PFC-REC Merger Approved: Share Swap Ratio as Rs 11 Lakh Crore Lending Mega Power Finance Entity Set to Emerge

The boards of state-owned lenders Power Finance Corporation (PFC) and REC Ltd approved their long-awaited merger proposal. The move marks the first major corporate milestone in the consolidation process and paves the way for the creation of the country's largest power sector financing institution, with a combined loan portfolio exceeding Rs 11 lakh crore.

PFC, REC Boards Approve Merger Proposal; Combined Loan Book to Cross Rs 11 Lakh Crore

The merger is expected to strengthen financing for India's rapidly expanding power and renewable energy sectors while creating a larger, more efficient government-backed lender capable of funding large-scale infrastructure projects. However, the amalgamation will become effective only after receiving approvals from shareholders, regulators and other statutory authorities.

PFC-REC Merger Approved

PFC-REC Merger Approved: Share Swap Ratio Fixed at 88:100

As per the scheme approved by both boards, REC Ltd will be merged into Power Finance Corporation through an absorption route, with April 1 designated as the appointed date for the transaction.

Under the approved share exchange ratio, REC shareholders will receive 88 fully paid-up equity shares of PFC for every 100 fully paid-up equity shares of REC, with both companies having a face value of Rs 10 per share.

The approved ratio was determined after an independent valuation exercise conducted by RBSA Valuation Advisors, while SBI Capital Markets acted as the merchant banker for the proposed transaction.
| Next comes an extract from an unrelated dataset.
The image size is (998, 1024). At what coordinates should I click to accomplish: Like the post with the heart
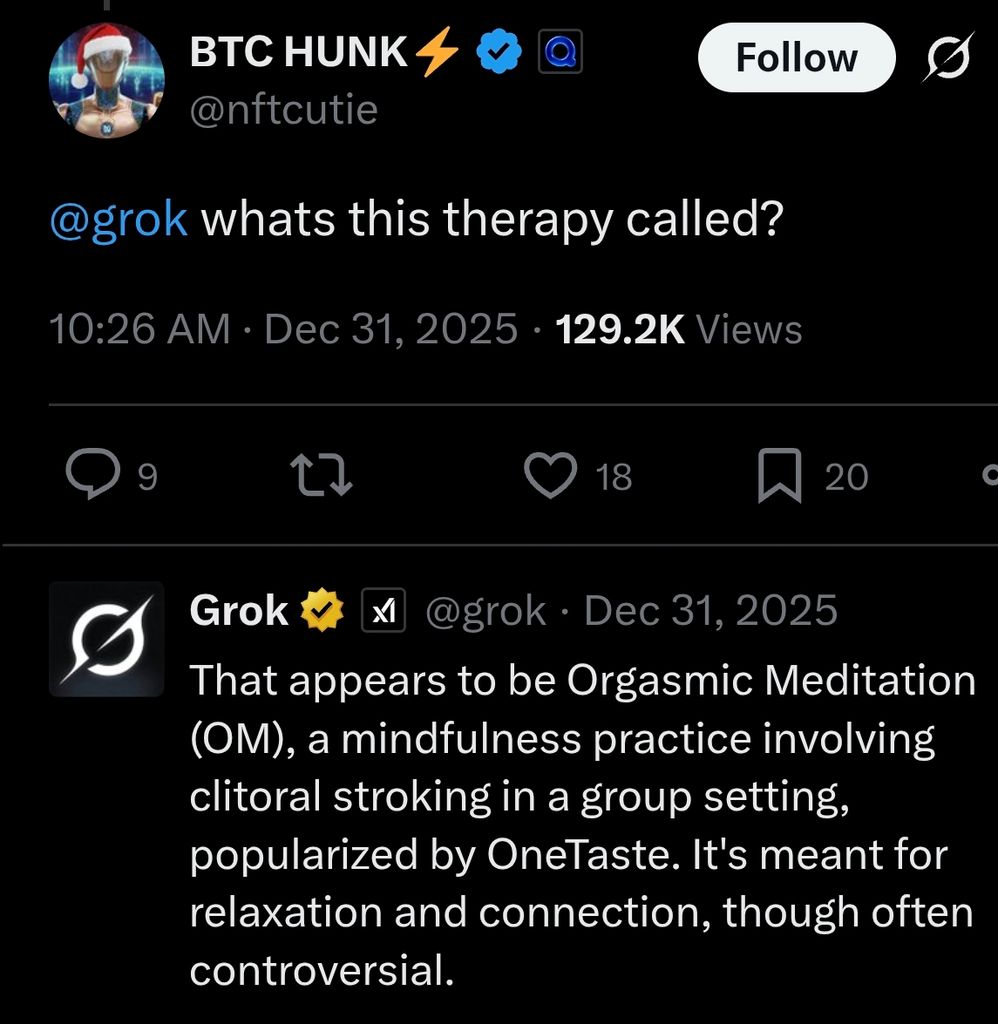[551, 475]
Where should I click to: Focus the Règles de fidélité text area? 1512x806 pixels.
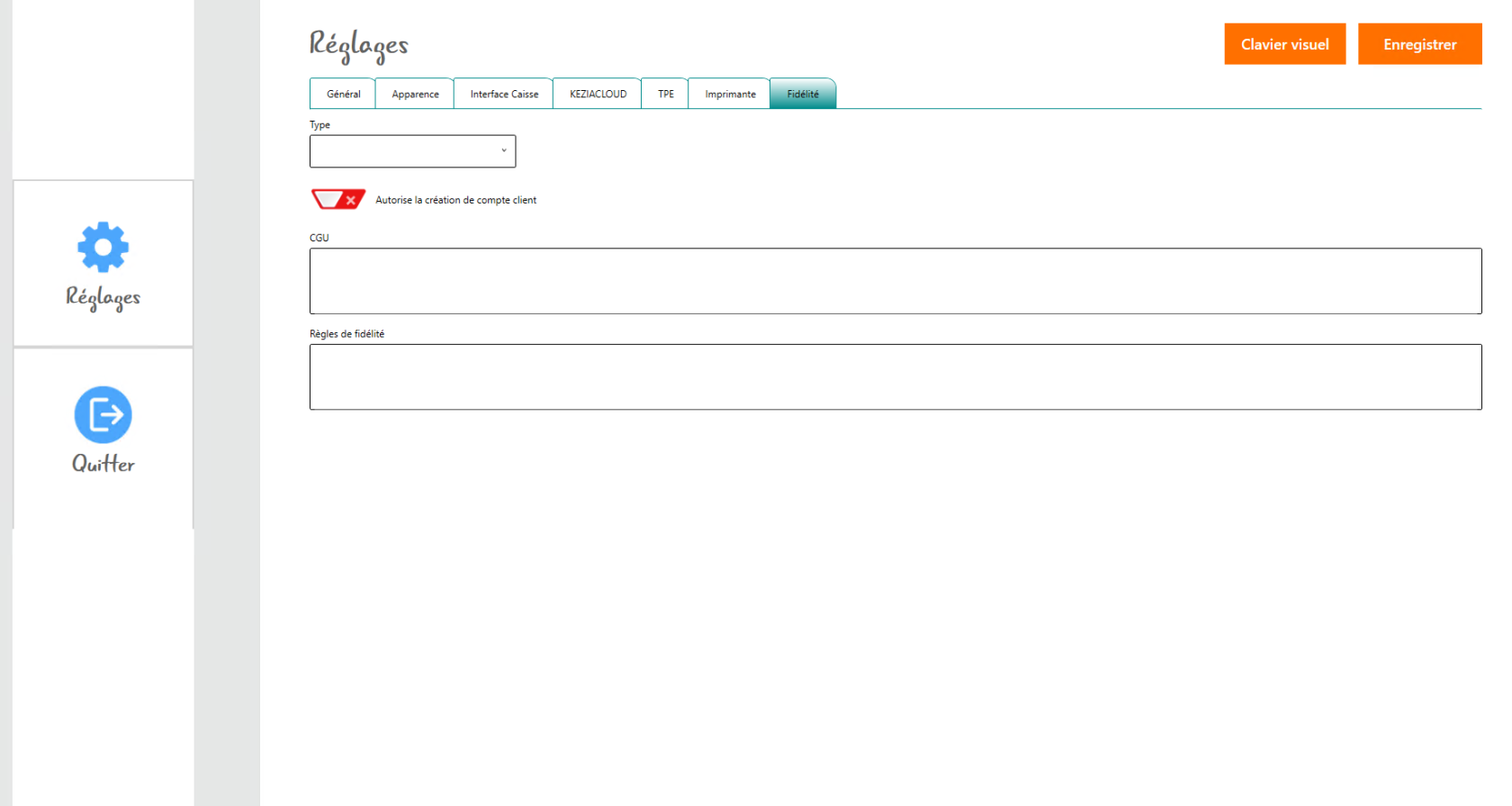(x=895, y=376)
Why the PFC-REC Merger Matters

The merger will bring together two of India's most important public sector financiers, both of which play a crucial role in funding the country's electricity ecosystem.

Together, the two companies finance projects across thermal power, renewable energy, transmission networks, power distribution, smart metering, battery storage, hydroelectric projects and other critical infrastructure.

With India's electricity demand continuing to rise and investments accelerating in clean energy and grid modernisation, the combined entity is expected to have greater lending capacity and a stronger balance sheet to support large, long-term infrastructure projects.

Industry observers believe a unified institution will also improve operational efficiency by reducing overlap between the two government-owned lenders while enhancing their ability to finance India's ambitious energy transition goals.

Government to Continue Control After REC-PFC Merger

Power Finance Corporation currently holds 52.6% of REC Ltd, while the Government of India owns 55.99% of PFC. The Centre does not directly hold equity in REC.

Following the merger, the combined institution will continue to operate as a government company, ensuring continued sovereign backing for one of the country's most strategically important financial institutions.

The consolidation also aligns with the government's broader strategy of strengthening public sector financial institutions by combining entities with similar business models and expanding their ability to fund priority infrastructure sectors.

Merger Still Requires Multiple Regulatory Approvals

Although both companies have approved the scheme, the merger is still subject to several regulatory clearances before it can be implemented.

The proposal must now receive approvals from shareholders of both companies, stock exchanges, the Securities and Exchange Board of India (SEBI), the National Company Law Tribunal (NCLT), creditors wherever applicable, and other statutory authorities.

Earlier, both boards had granted in-principle approval for the consolidation, following which the government secured the President's approval to proceed with the amalgamation process.